Theme and goals
Text-to-image generation technologies such as Stable Diffusion, DALL-E and Midjourney have become extremely popular in recent months garnering interest from people even outside of the AI community, including educators and k12 students. These powerful tools are able to generate high quality visuals from natural language prompts and are open to access for anyone. These tools can have infinite creative potential when used by k12 learners and educators but are also accompanied by serious ethical implications. However, currently educators and their students don’t necessarily have a good understanding of how these tools work or how they can be possibly used or misused. In this tutorial, we will demystify text-to-image generative tools for k12 educators as well as learning science researchers, and work along with educators to design teaching lessons and curricula around bringing these tools to the classroom. The goal of the workshop is for educators and k12 learning researchers to gain a clear understanding of how these generative tools work, and co-designing with them learning tools, lessons or curricula to teach k12 students about them.
Background
Text-to-image generation platforms are breaking new ground in AI tools that empower beginners by letting anyone easily create images with professional quality appearance. These platforms use massive datasets comprising labeled images scraped from art blogs, museum websites, fanfiction sites, etc. The datasets are used to train chains of neural networks and large language models, which learn to generate novel images that can mimic human gestures, tones, faces, and voices with uncanny accuracy. AI Literacy - the ability to understand and work with these generative AI tools - is of multi-disciplinary interest and has the potential to open doors to a large number of future careers.

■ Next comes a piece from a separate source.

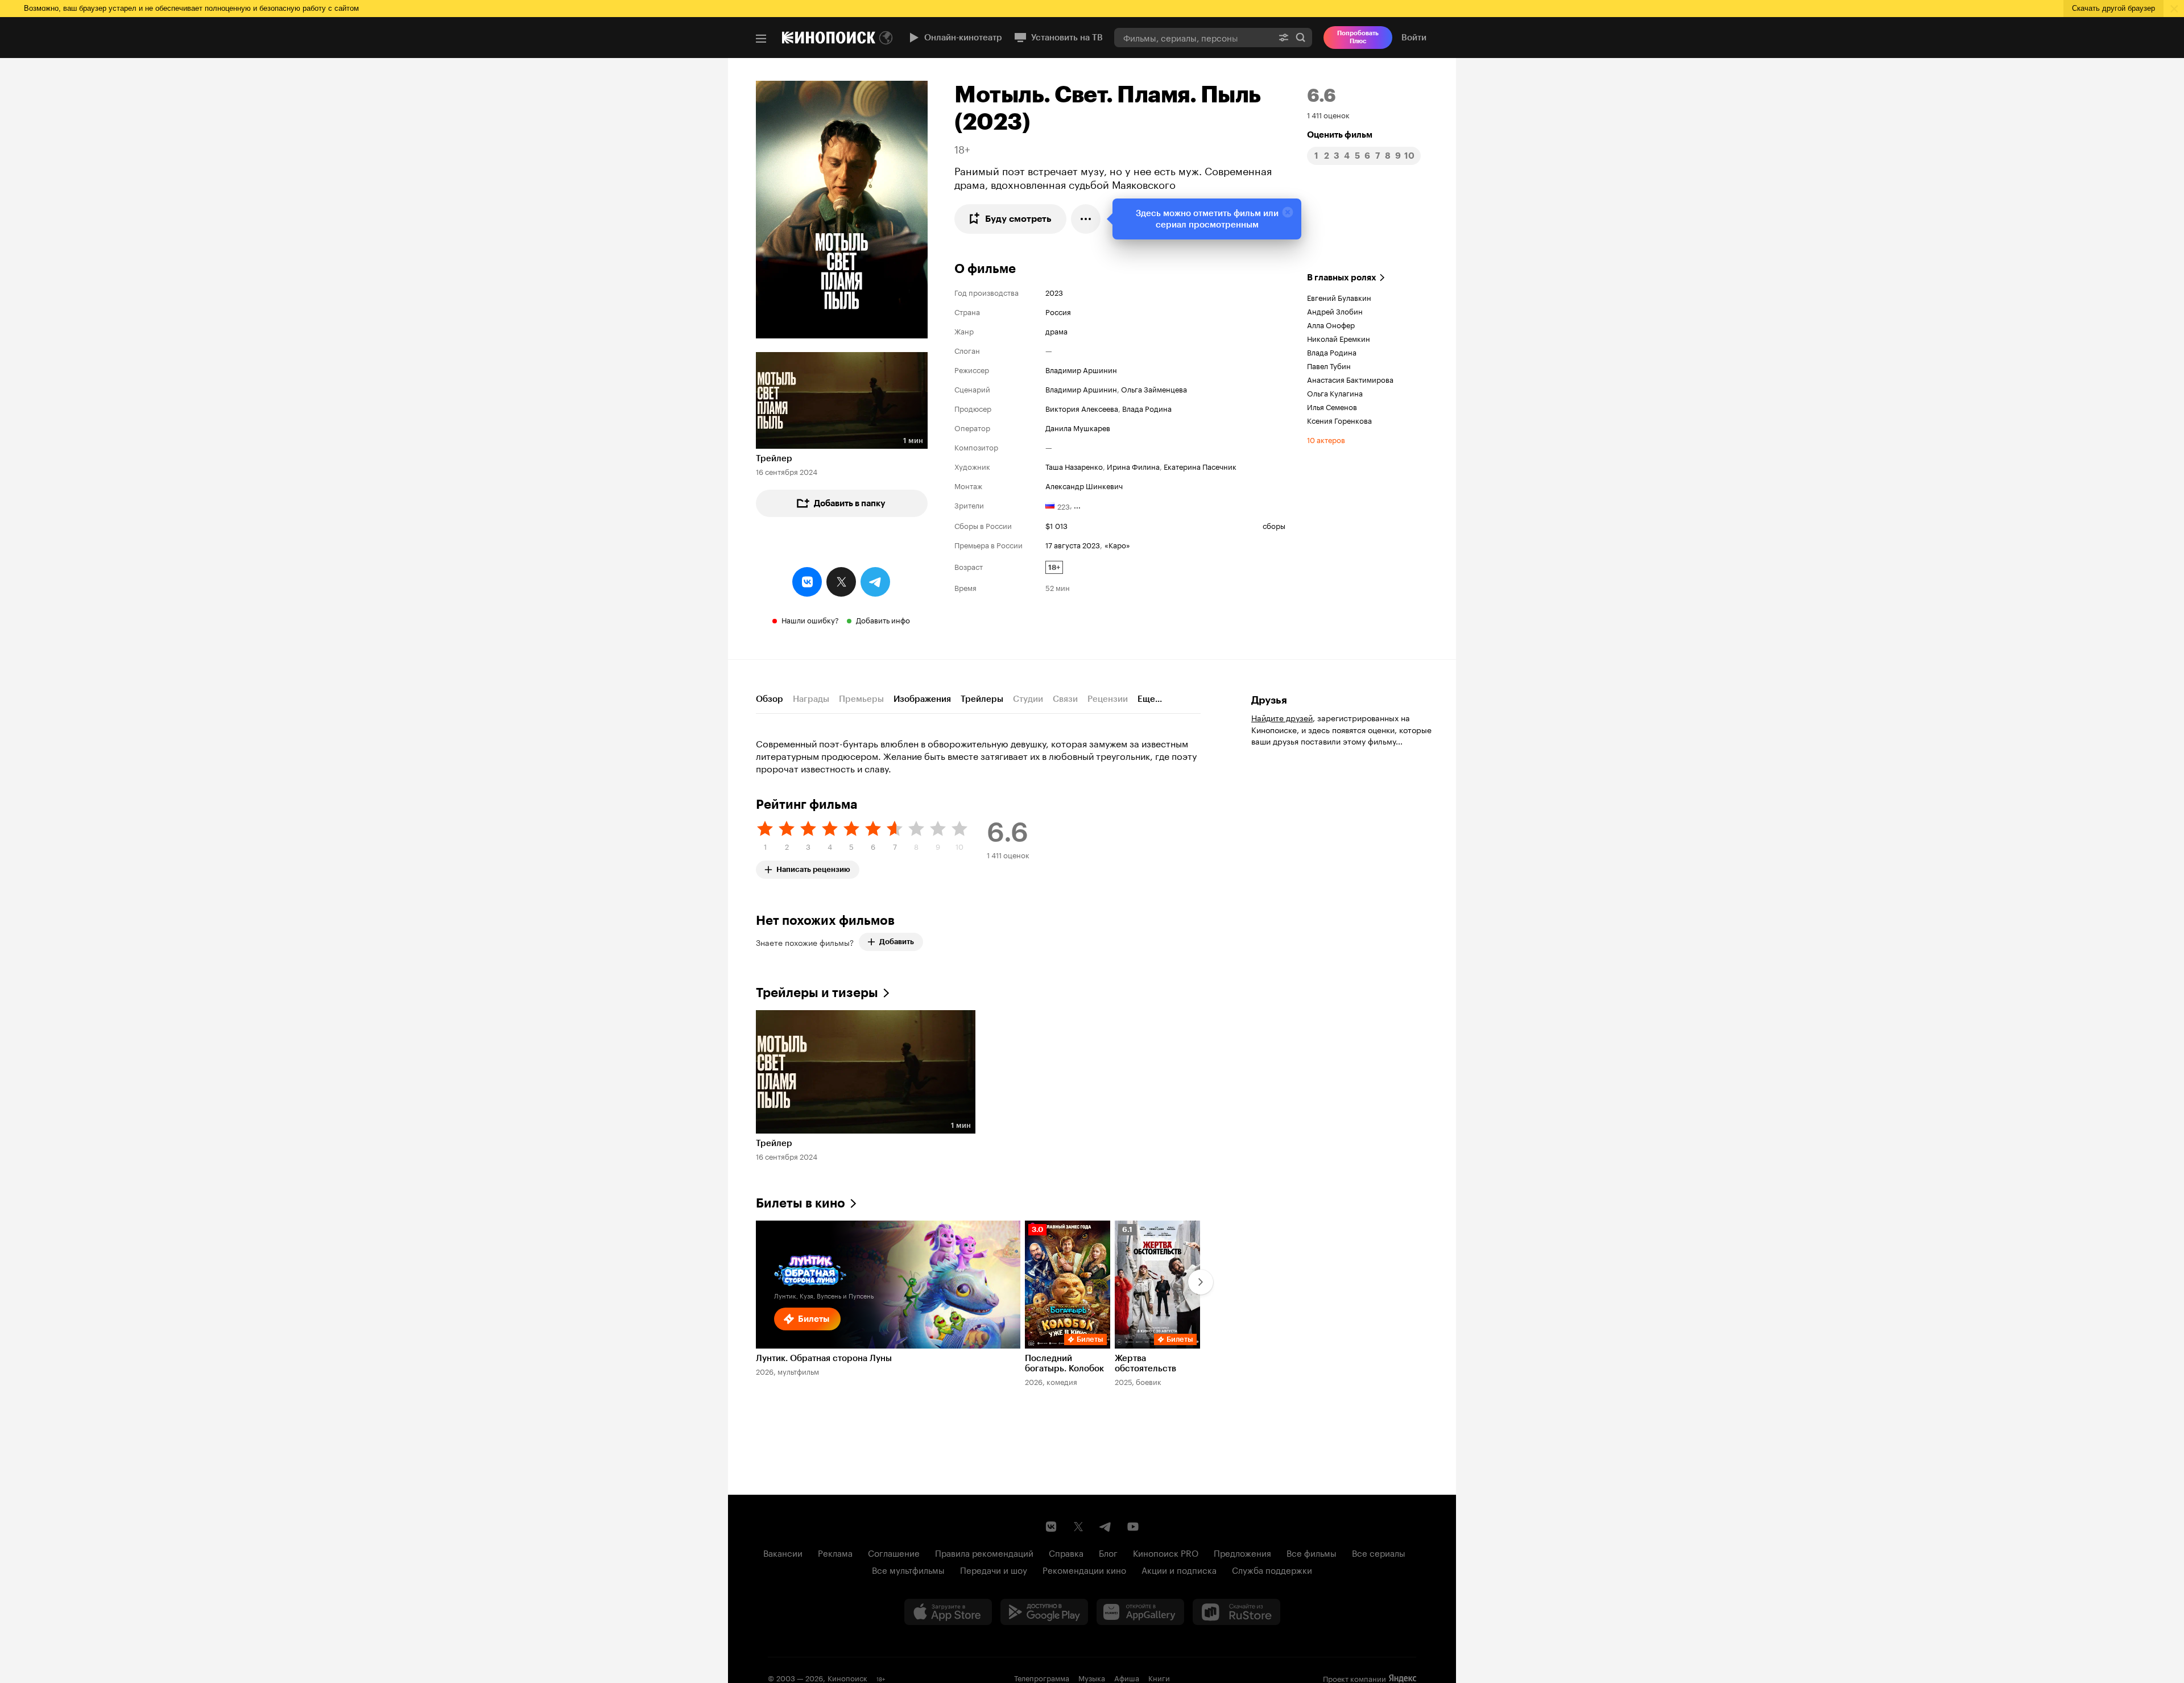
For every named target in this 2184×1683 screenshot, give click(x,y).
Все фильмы (1312, 1552)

From an educational perspective, text-to-image generation offers students a double edged sword: powerful new tools for self-expression, infused with the societal biases baked into the training data. How to help students (and their teachers) demystify these tools and develop their AI Literacy along with an understanding of the ethical and socio-technical implications of bias in AI? This is a pivotal question for educators and researchers in the learning sciences as generative AI platforms, such as DALL-E and ChatGPT, have recently proven themselves able to disrupt traditional processes with which we, in the learning sciences, measure learning outcomes. How will students express their thinking or refine their craftsmanship if an AI can generate their work for them? This tutorial is designed to engage educators and learning scientists in possible answers to these questions by sharing insights gleaned from a. recent research on AI Literacy, specifically generative AI, in middle and high school settings, b. current research on professional development models for building teachers’ AI Literacy, and c. discussion and projects created during a pilot seminar on text-to-image generation run by researchers at MIT’s Responsible AI for Social Empowerment and Education (RAISE) initiative https://image-gen.github.io/. The tutorial will culminate in a project-based activity drawing from constructionism and computational action to expose participants to culturally-sustaining, hands-on methods of teaching about text-to-image generative platforms, and empower learners to critically and creatively engage text-to-image platforms as tools for communication and critical engagement with media.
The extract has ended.